* [TASK REQUIREMENTS]: Rewrite everything from the line containing "Paraciclismo (75, 1442)" down to the line containing "Entrada más reciente (323, 1783)", both included, swapping "Historia" for "Crónica" and leaving all else unchanged. Give back only those records.

* [TASK DATA]:

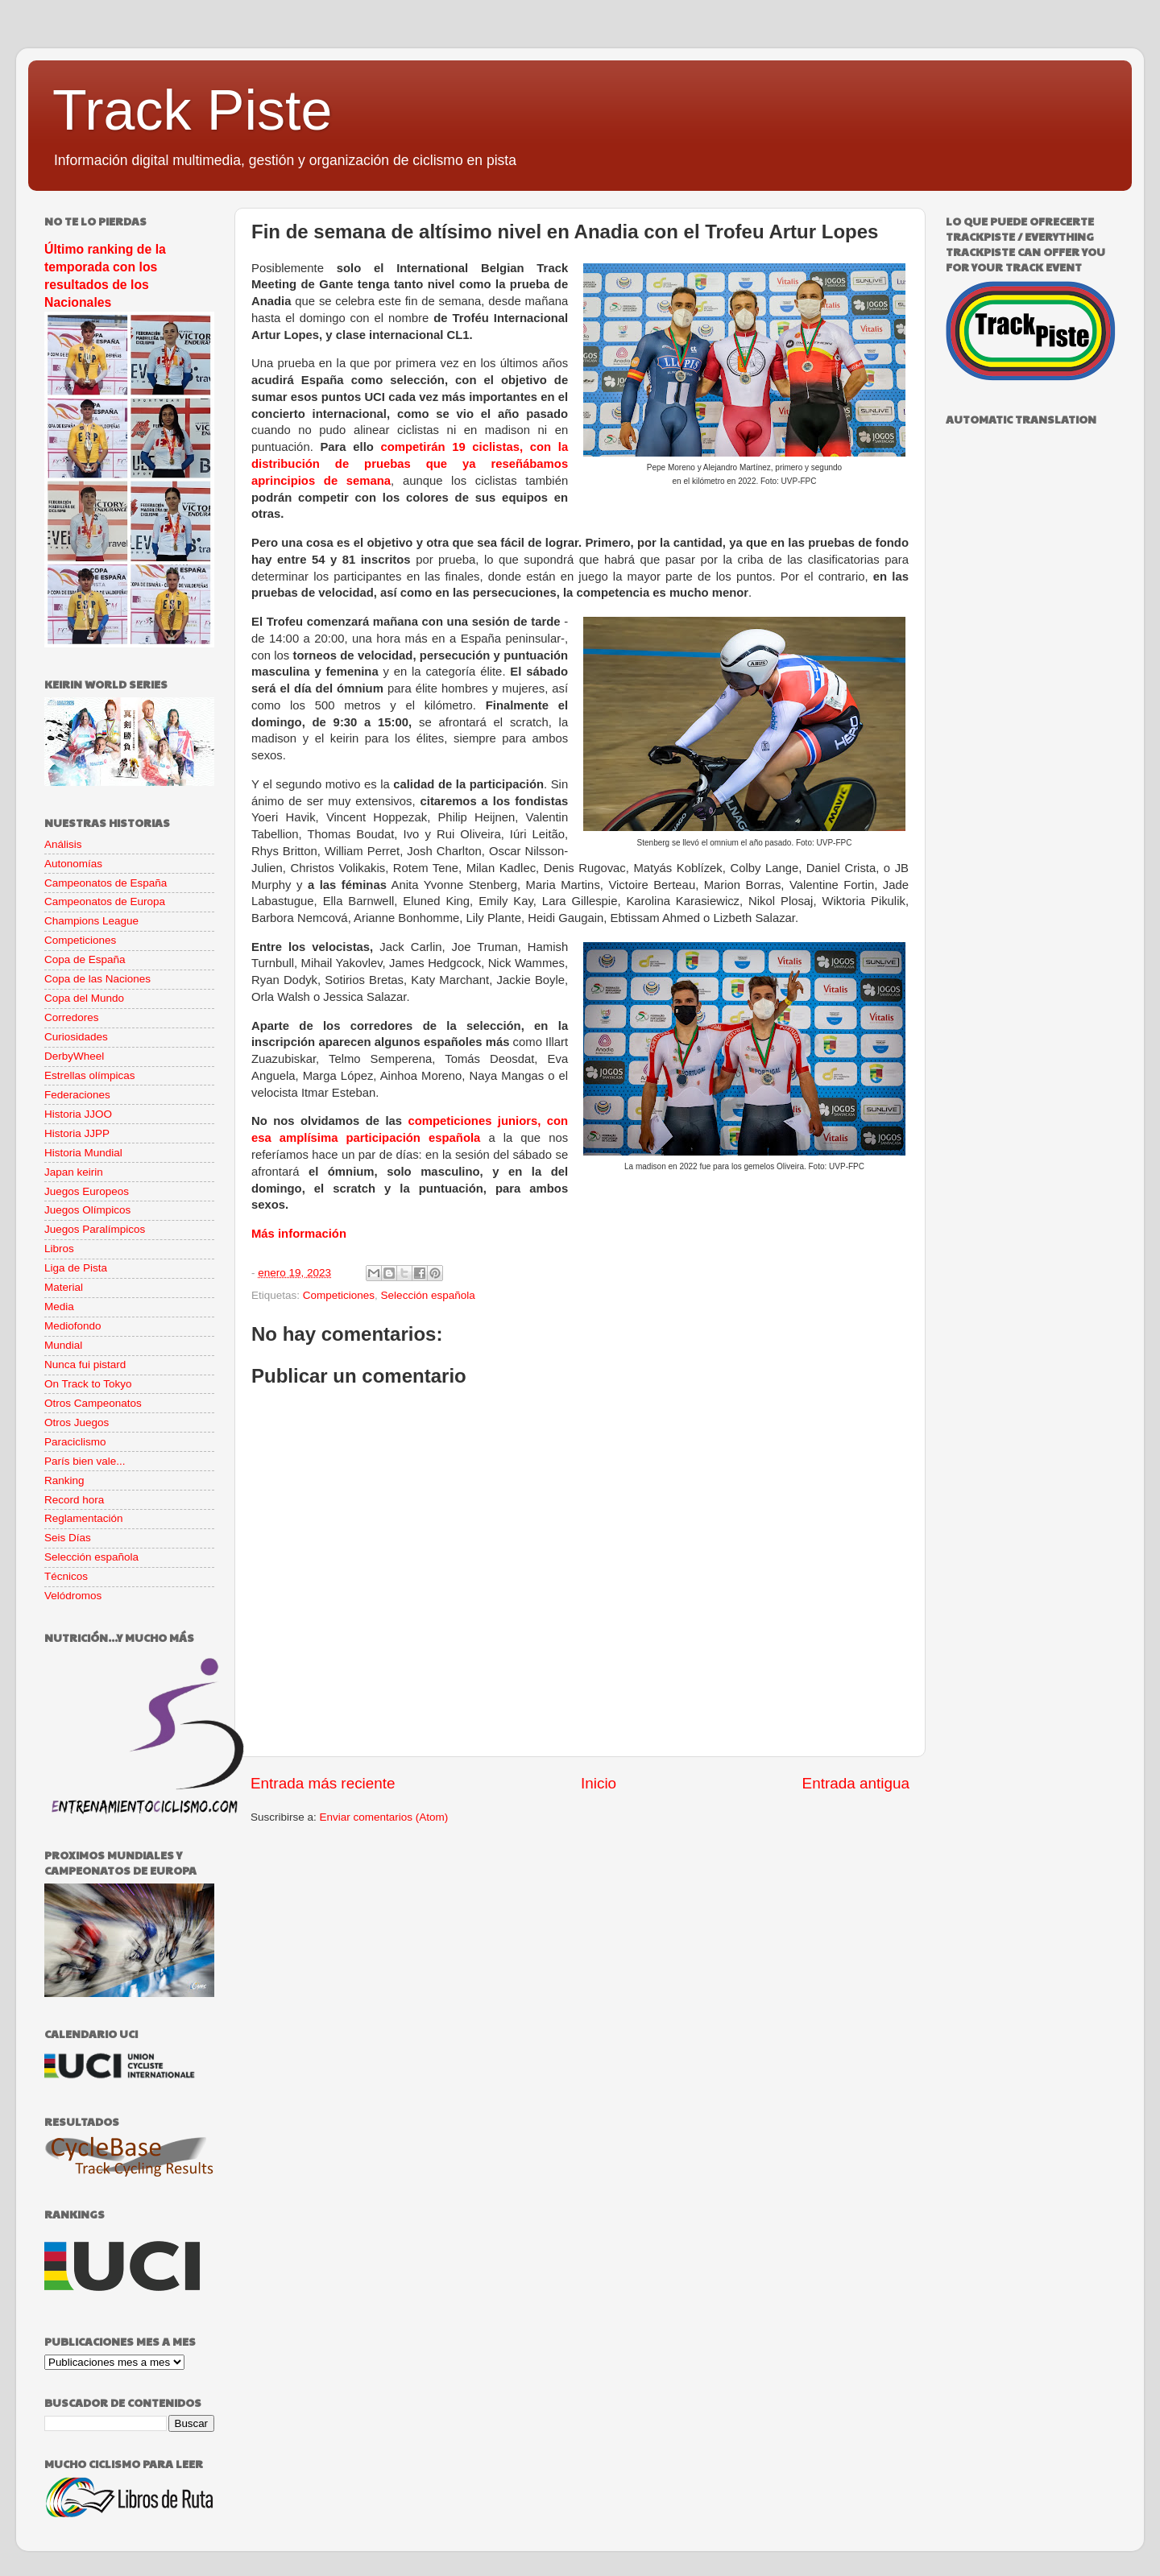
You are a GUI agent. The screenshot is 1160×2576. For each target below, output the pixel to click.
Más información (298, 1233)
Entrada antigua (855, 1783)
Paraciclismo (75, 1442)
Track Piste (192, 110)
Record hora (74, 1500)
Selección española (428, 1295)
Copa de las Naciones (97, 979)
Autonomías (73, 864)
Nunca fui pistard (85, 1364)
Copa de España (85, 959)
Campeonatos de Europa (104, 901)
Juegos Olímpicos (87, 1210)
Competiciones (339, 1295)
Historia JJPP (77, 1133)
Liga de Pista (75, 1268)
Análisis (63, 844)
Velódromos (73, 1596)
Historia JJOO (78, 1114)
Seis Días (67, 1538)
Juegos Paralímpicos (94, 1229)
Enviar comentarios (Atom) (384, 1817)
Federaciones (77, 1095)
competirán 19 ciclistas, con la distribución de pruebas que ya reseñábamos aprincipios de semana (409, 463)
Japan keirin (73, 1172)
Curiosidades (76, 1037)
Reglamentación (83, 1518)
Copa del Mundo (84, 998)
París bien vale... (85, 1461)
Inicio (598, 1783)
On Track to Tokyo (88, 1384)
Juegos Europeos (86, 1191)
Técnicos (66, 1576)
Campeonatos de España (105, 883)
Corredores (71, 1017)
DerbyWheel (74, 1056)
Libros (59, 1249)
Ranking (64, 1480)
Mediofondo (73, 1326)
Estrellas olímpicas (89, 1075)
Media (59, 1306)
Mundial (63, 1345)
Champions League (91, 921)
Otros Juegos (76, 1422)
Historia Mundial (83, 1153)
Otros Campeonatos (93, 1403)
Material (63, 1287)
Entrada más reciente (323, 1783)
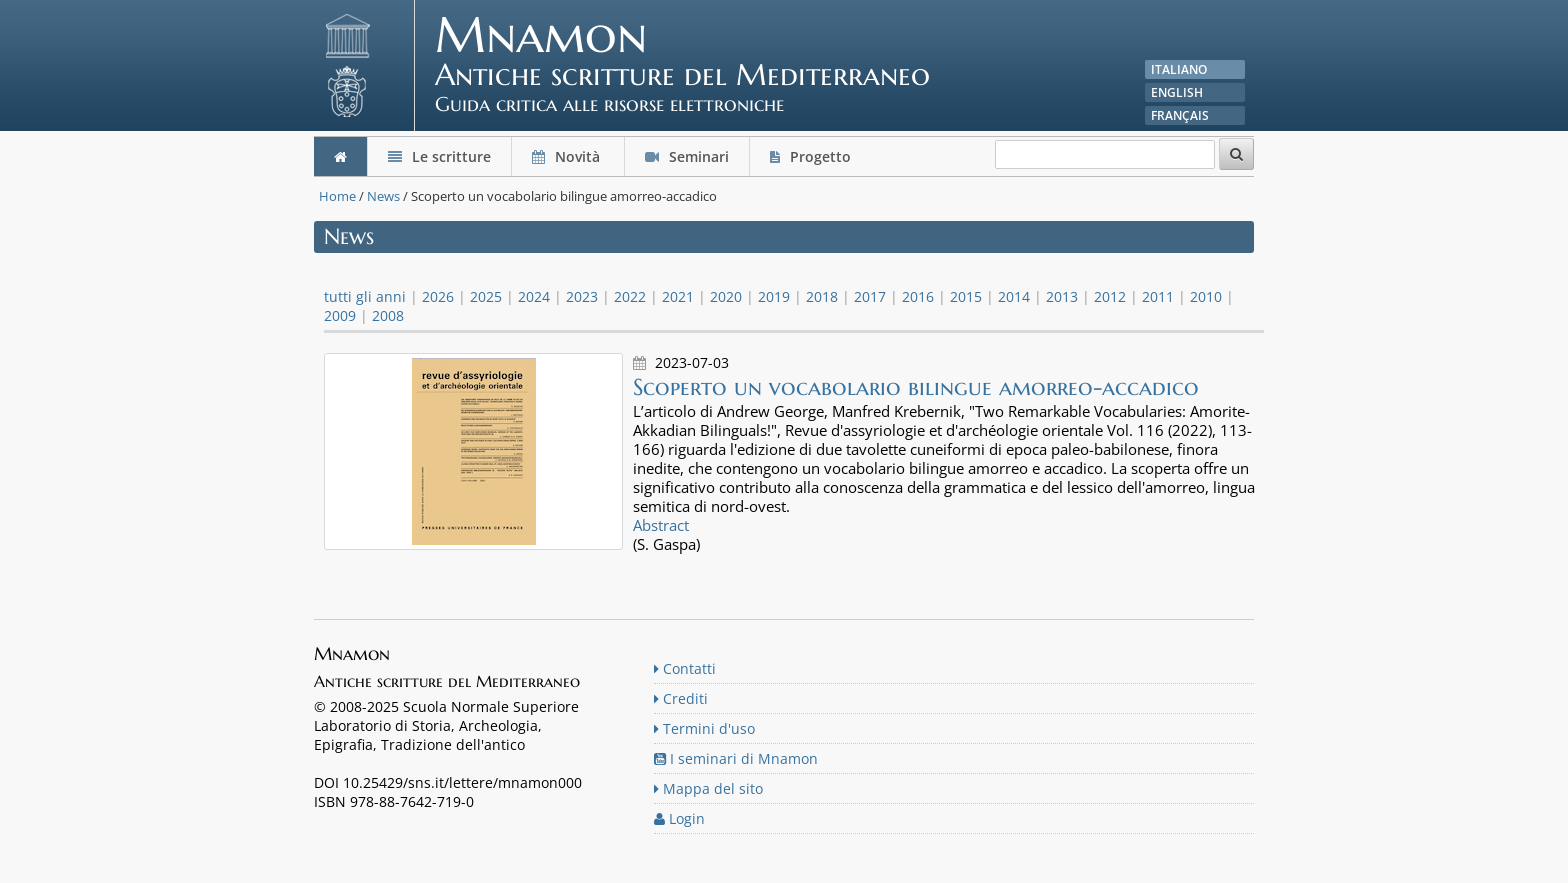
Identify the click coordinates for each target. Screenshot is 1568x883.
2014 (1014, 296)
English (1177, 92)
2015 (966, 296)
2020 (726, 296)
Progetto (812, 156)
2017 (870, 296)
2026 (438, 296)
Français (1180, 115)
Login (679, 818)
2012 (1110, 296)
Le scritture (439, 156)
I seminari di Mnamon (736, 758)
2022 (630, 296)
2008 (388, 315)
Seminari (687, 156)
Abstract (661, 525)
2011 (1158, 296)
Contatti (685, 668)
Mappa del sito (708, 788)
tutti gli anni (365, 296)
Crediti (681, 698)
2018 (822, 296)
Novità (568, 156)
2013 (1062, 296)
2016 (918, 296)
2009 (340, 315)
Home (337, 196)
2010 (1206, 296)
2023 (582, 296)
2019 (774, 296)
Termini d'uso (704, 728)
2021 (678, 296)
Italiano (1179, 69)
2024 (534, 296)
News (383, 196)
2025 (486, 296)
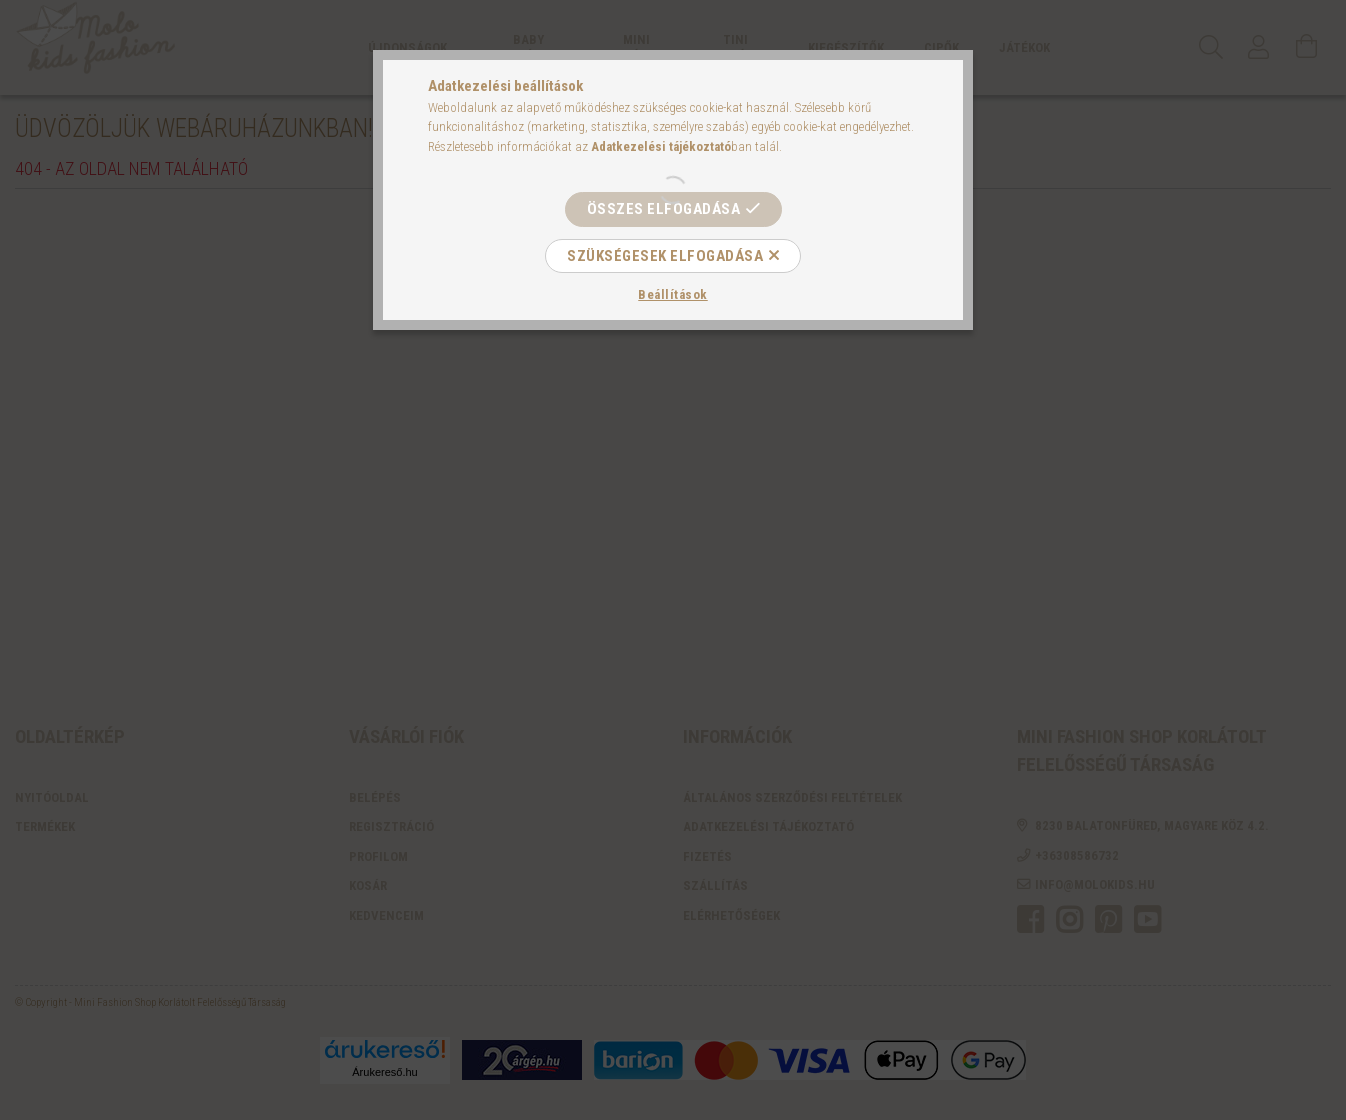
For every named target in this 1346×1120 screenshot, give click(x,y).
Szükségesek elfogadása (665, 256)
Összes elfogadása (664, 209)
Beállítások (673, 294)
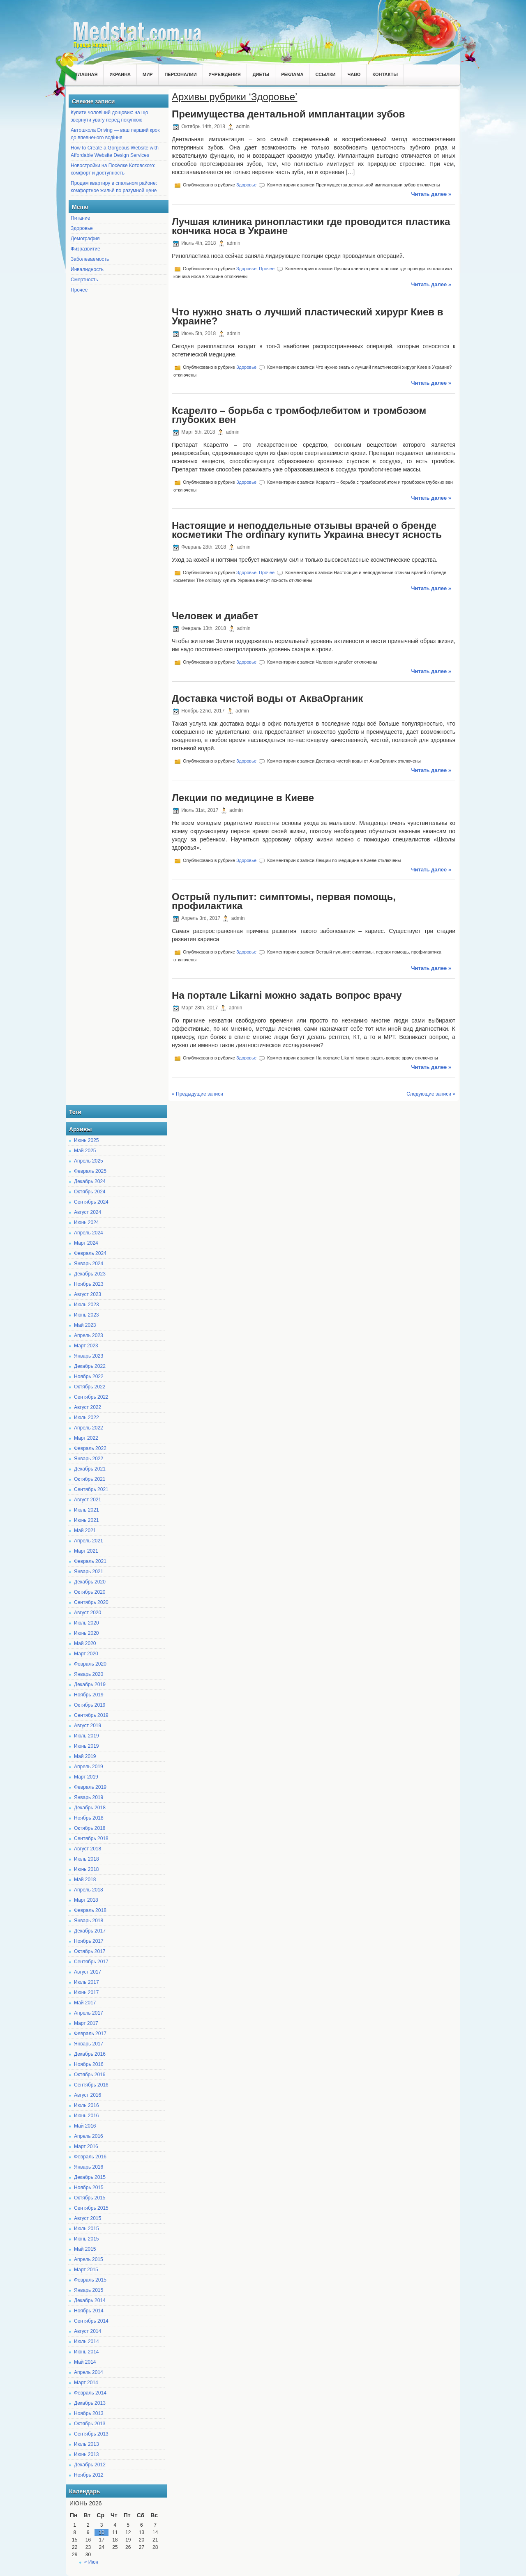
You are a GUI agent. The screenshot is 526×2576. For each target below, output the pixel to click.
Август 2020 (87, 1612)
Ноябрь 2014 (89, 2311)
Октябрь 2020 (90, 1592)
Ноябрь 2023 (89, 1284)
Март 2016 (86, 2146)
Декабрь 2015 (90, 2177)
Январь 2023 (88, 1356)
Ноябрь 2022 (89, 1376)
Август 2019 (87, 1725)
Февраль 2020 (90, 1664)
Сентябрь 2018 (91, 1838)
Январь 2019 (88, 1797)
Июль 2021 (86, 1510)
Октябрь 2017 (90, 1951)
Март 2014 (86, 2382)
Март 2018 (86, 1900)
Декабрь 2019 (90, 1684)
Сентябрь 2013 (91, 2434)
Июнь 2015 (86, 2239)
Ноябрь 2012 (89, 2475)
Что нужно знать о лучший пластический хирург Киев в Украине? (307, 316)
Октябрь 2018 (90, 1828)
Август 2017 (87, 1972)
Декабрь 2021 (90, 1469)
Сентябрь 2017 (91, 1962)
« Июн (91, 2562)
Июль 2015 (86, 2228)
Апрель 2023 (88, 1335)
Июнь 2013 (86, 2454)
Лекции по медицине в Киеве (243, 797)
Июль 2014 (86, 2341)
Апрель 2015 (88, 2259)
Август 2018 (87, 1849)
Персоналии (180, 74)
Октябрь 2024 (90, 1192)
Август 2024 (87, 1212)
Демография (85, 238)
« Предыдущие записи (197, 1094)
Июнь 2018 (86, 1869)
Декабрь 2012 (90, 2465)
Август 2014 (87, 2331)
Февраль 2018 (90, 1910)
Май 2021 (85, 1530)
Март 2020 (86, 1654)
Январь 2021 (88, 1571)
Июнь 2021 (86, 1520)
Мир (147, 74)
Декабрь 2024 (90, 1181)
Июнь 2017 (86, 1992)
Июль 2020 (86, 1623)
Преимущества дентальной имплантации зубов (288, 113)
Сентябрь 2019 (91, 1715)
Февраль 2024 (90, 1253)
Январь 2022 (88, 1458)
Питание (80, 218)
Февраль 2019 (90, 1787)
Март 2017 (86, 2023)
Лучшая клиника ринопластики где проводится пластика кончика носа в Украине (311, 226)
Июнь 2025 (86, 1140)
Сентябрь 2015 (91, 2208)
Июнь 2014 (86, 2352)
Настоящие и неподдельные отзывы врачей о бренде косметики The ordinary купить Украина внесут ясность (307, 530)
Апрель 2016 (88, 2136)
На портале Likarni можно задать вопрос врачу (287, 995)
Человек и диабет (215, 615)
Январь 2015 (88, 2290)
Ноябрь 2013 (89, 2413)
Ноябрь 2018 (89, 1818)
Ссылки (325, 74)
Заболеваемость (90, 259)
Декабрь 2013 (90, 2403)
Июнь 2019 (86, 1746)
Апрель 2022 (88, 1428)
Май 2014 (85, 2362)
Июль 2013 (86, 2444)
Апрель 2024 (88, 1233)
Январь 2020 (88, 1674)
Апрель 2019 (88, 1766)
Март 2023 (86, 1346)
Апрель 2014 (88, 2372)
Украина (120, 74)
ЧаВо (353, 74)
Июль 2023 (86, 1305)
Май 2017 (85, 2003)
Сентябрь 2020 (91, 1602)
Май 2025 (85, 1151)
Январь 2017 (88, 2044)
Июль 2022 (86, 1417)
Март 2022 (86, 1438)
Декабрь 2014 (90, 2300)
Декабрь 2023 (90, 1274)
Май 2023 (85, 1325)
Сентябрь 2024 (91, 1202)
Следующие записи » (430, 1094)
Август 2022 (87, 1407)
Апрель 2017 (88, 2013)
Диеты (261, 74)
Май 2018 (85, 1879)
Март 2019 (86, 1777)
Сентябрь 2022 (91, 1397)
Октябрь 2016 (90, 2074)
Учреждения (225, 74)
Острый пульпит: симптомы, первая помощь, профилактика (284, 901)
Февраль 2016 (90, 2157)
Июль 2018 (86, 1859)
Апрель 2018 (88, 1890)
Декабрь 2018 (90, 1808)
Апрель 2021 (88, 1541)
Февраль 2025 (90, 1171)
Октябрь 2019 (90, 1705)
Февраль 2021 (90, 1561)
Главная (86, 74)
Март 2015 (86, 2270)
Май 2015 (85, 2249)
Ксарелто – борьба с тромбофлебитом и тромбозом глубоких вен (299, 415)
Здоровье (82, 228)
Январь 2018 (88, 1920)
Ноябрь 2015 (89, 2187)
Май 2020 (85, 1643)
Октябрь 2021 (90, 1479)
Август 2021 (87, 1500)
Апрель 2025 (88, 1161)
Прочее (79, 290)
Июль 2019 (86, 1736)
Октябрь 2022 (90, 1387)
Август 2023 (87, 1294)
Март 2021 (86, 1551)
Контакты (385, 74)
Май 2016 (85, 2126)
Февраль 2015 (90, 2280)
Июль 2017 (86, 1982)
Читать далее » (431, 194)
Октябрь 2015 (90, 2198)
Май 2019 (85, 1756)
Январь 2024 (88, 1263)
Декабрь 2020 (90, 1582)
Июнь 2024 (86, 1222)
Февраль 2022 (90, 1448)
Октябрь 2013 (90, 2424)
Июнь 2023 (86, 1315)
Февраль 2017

* [REPLY TO THE TASK]:
Paraciclismo (75, 1442)
Track Piste (192, 110)
Record hora (74, 1500)
Selección española (428, 1295)
Copa de las Naciones (97, 979)
Autonomías (73, 864)
Nunca fui pistard (85, 1364)
Copa de España (85, 959)
Campeonatos de Europa (104, 901)
Juegos Olímpicos (87, 1210)
Competiciones (339, 1295)
Crónica JJPP (77, 1133)
Liga de Pista (75, 1268)
Análisis (63, 844)
Velódromos (73, 1596)
Crónica JJOO (78, 1114)
Seis Días (67, 1538)
Juegos Paralímpicos (94, 1229)
Enviar comentarios (Atom) (384, 1817)
Federaciones (77, 1095)
competirán 19 ciclistas, con la distribución de pruebas que ya reseñábamos aprincipios de semana (409, 463)
Japan keirin (73, 1172)
Curiosidades (76, 1037)
Reglamentación (83, 1518)
Copa del Mundo (84, 998)
París bien vale... (85, 1461)
Inicio (598, 1783)
On Track to Tokyo (88, 1384)
Juegos Europeos (86, 1191)
Técnicos (66, 1576)
Campeonatos de España (105, 883)
Corredores (71, 1017)
DerbyWheel (74, 1056)
Libros (59, 1249)
Ranking (64, 1480)
Mediofondo (73, 1326)
Estrellas olímpicas (89, 1075)
Media (59, 1306)
Mundial (63, 1345)
Champions League (91, 921)
Otros Juegos (76, 1422)
Crónica Mundial (83, 1153)
Otros Campeonatos (93, 1403)
Material (63, 1287)
Entrada más reciente (323, 1783)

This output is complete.